[Tarantool-patches] [PATCH v5 01/52] sql: enhance vdbe_decode_msgpack_into_mem()

Mergen Imeev imeevma at tarantool.org
Tue Apr 13 15:01:16 MSK 2021


Thank you for the review! I'a sorry to ask you so late, but could you look at
new version of the patch? It was decided that this patch should be pushed to
2.6 and 2.7 along with master. Only this patch of the patch-set.

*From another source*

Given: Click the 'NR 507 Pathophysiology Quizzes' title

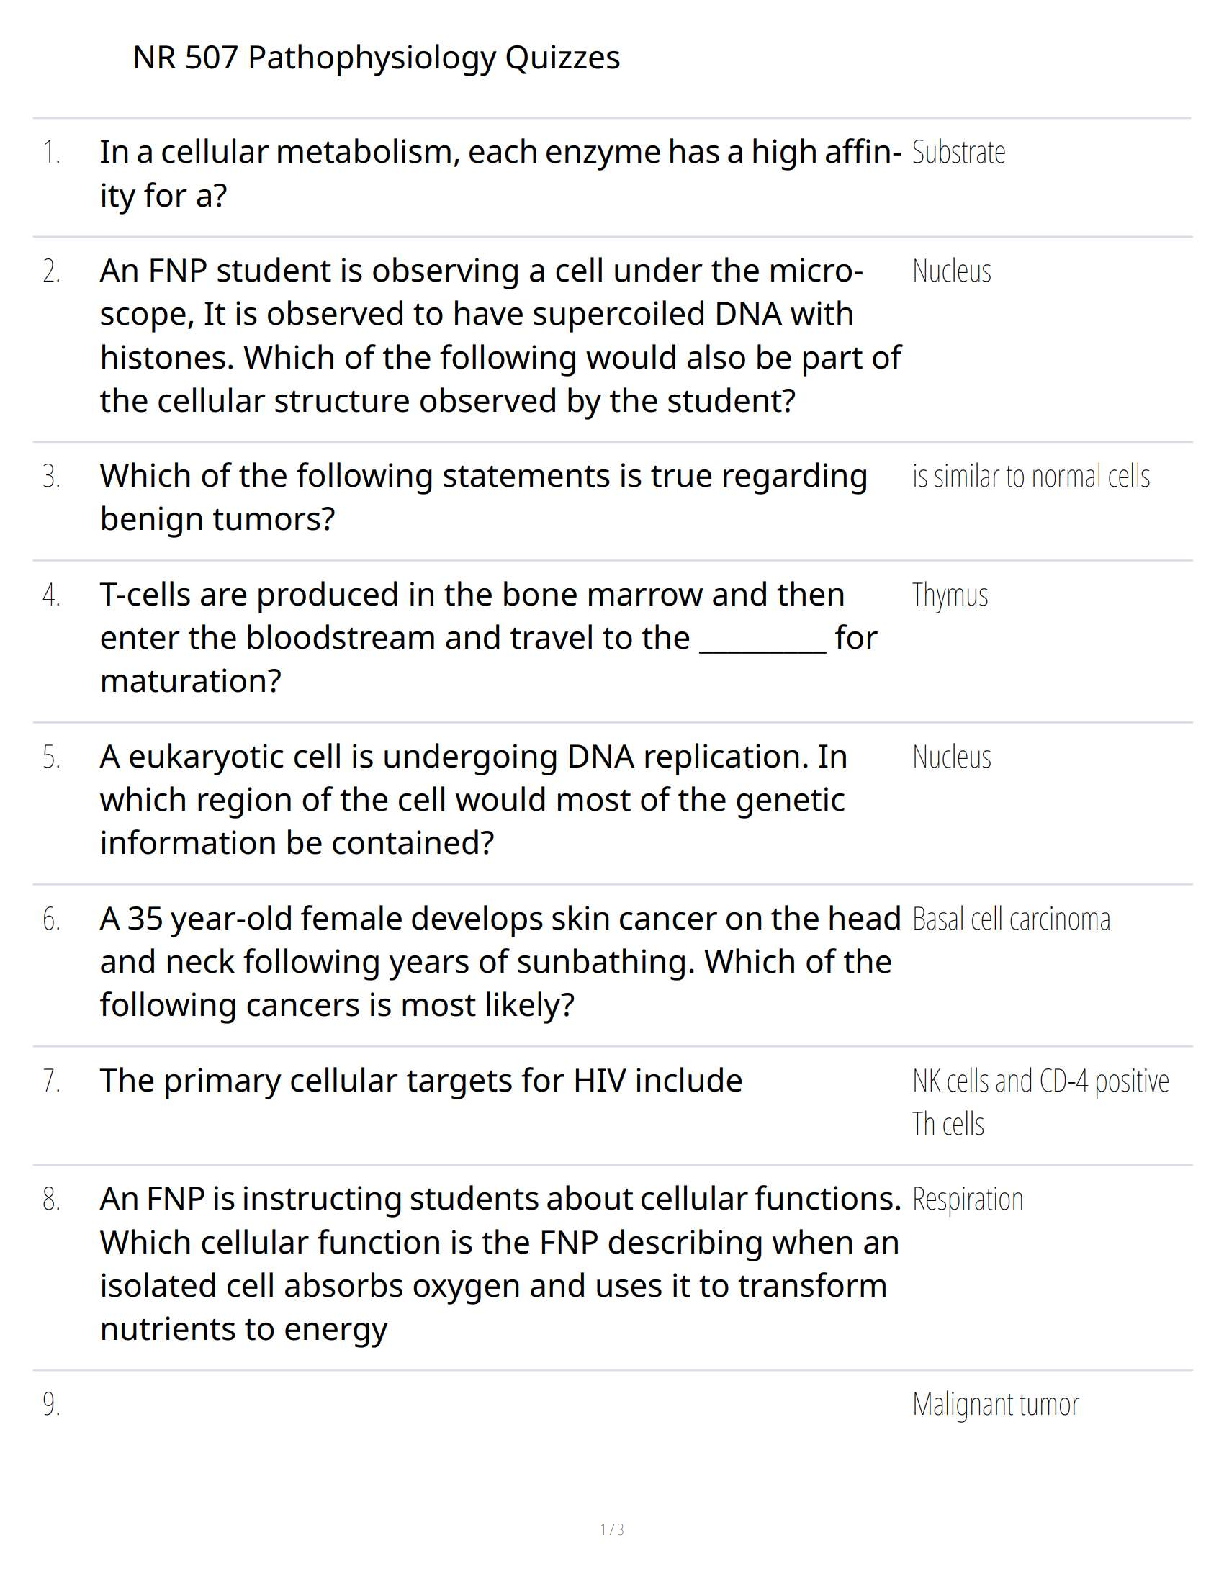Looking at the screenshot, I should tap(376, 58).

Diff and new version below. Please note, that I added additional SELECT to
the first test since currently sql-tap test system does not support binary
result. Also, in the last two tests I created new table for each since this way
we could see proper error. If I used space T there then in the last test there
would be the same error as in the test 5 due to UUID being before DECIMAL in
space format. To remove dependence of their position, I added two new spaces.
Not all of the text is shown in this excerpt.